DO THIS: Print the lines from the one containing "This screenshot has height=397, width=708." through the one containing "pos(394,240)", both included, leaving out the pictures.

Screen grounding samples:
(begin)

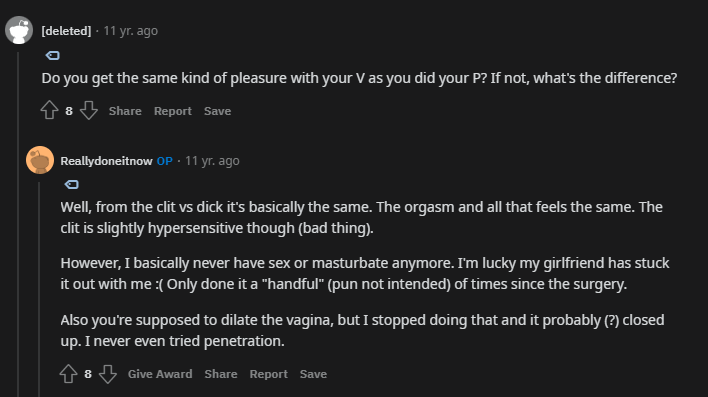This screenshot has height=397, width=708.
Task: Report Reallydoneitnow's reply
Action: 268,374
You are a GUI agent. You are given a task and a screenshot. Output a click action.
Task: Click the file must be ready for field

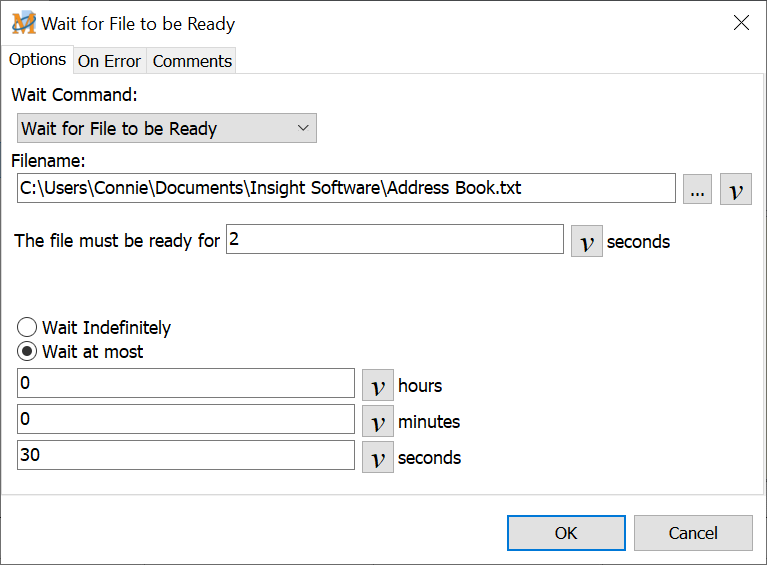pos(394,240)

(end)
(begin)

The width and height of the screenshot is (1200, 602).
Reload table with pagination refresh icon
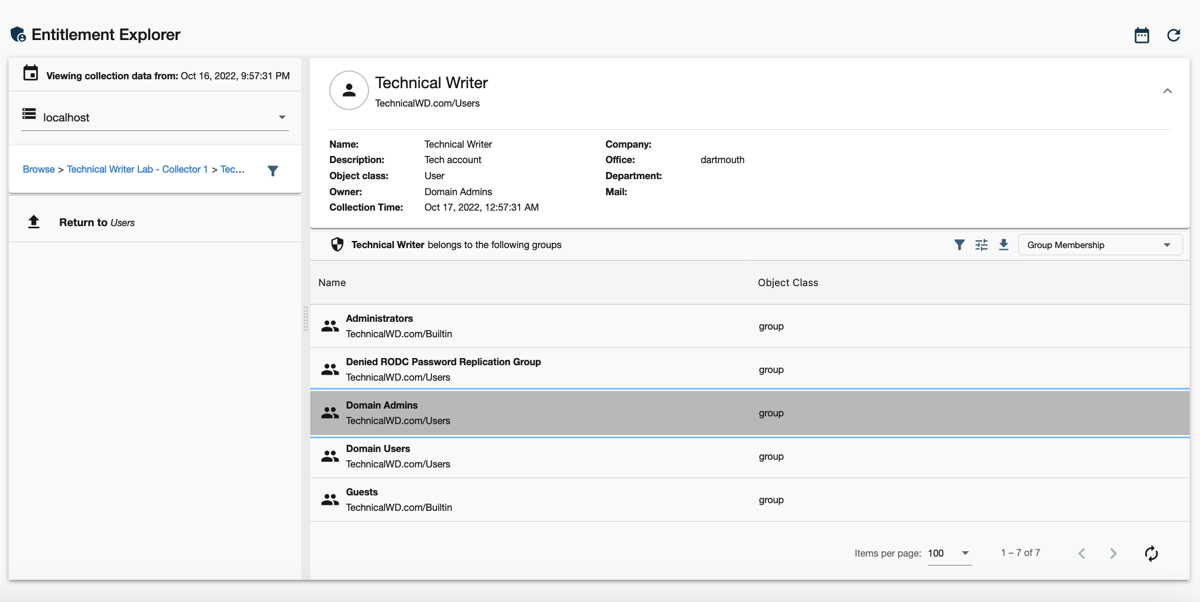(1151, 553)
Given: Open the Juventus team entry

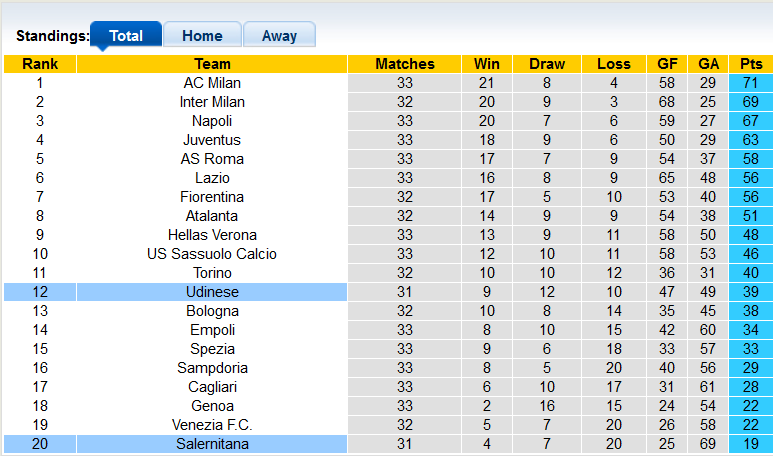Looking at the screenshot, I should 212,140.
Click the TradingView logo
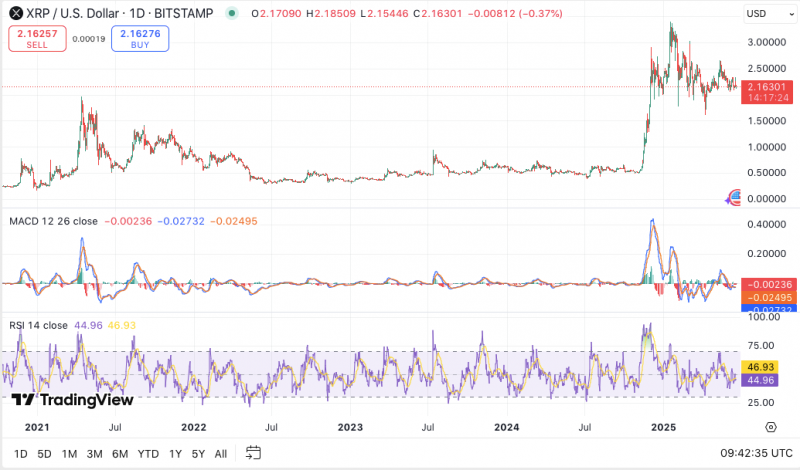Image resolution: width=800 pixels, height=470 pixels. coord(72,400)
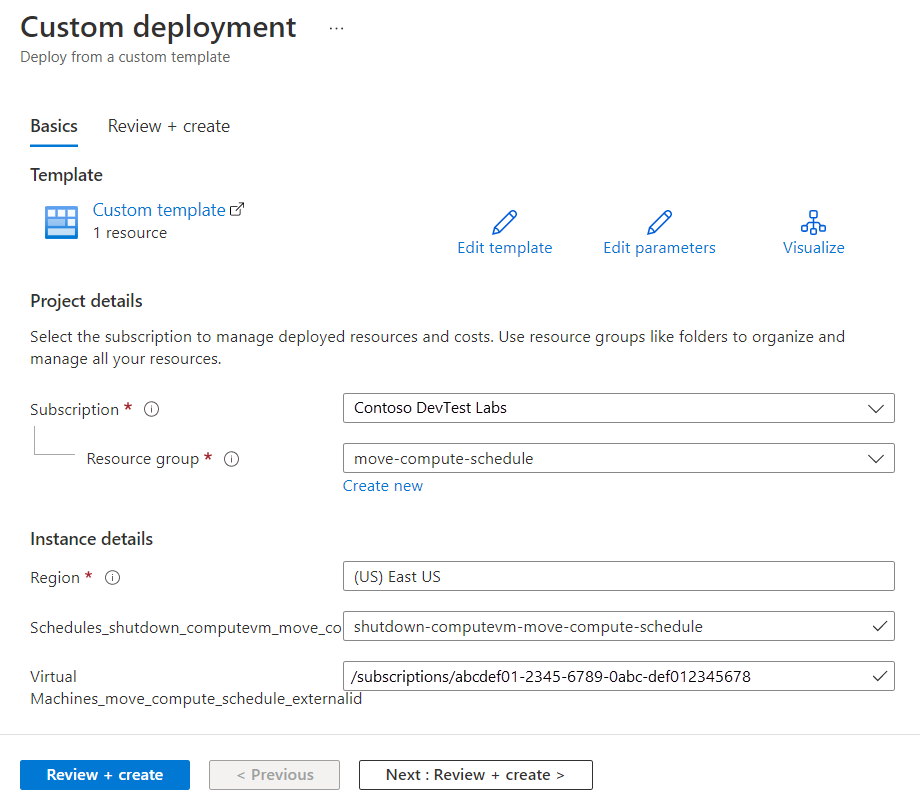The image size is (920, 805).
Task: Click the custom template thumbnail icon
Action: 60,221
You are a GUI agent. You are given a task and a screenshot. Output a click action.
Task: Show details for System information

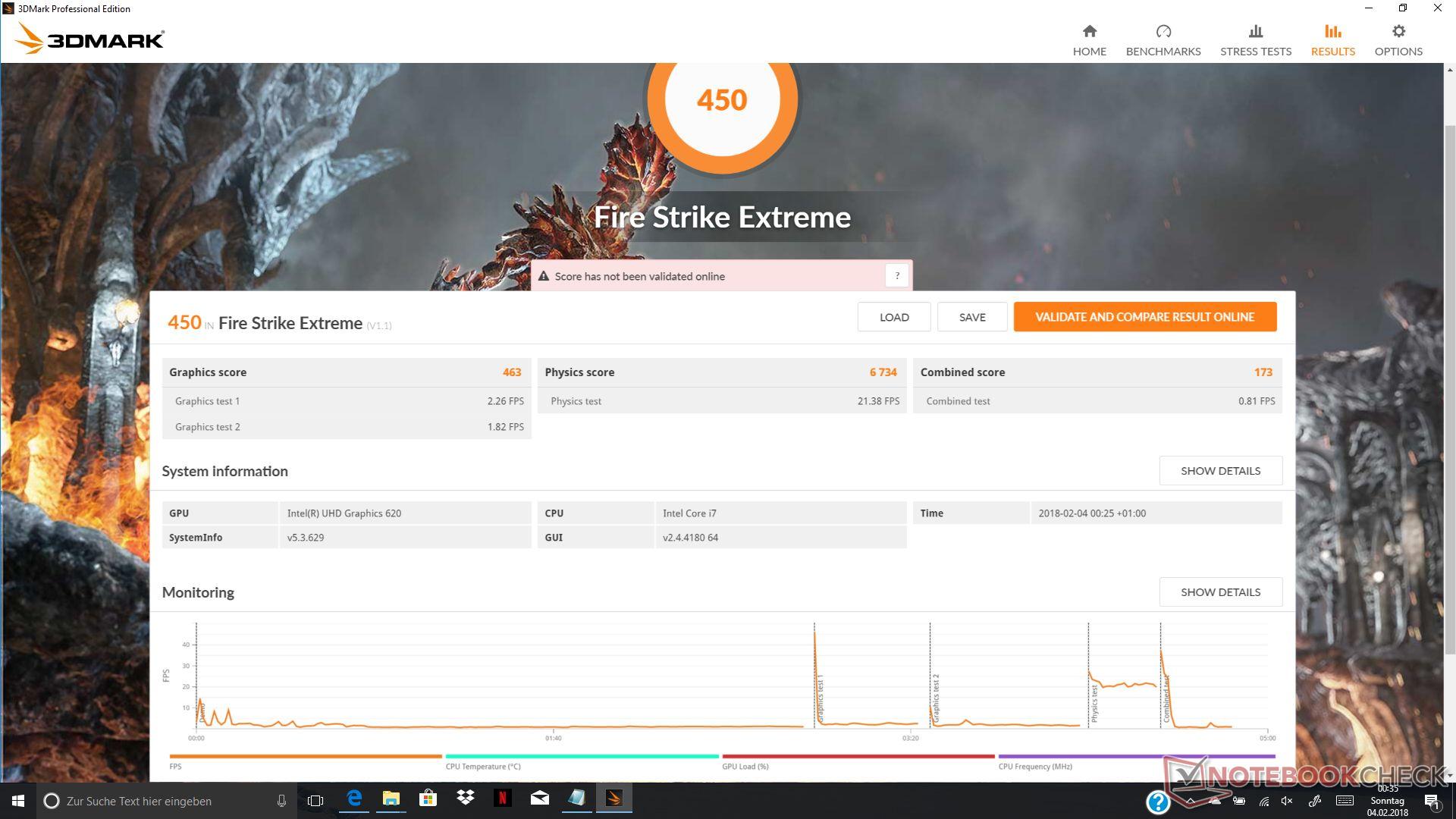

(end)

EXPECTED OUTPUT:
This screenshot has height=397, width=708.
Task: Report Reallydoneitnow's reply
Action: 268,374
You are a GUI agent. You are given a task and a screenshot. Output a click action.
Task: Click the file must be ready for field

pos(394,240)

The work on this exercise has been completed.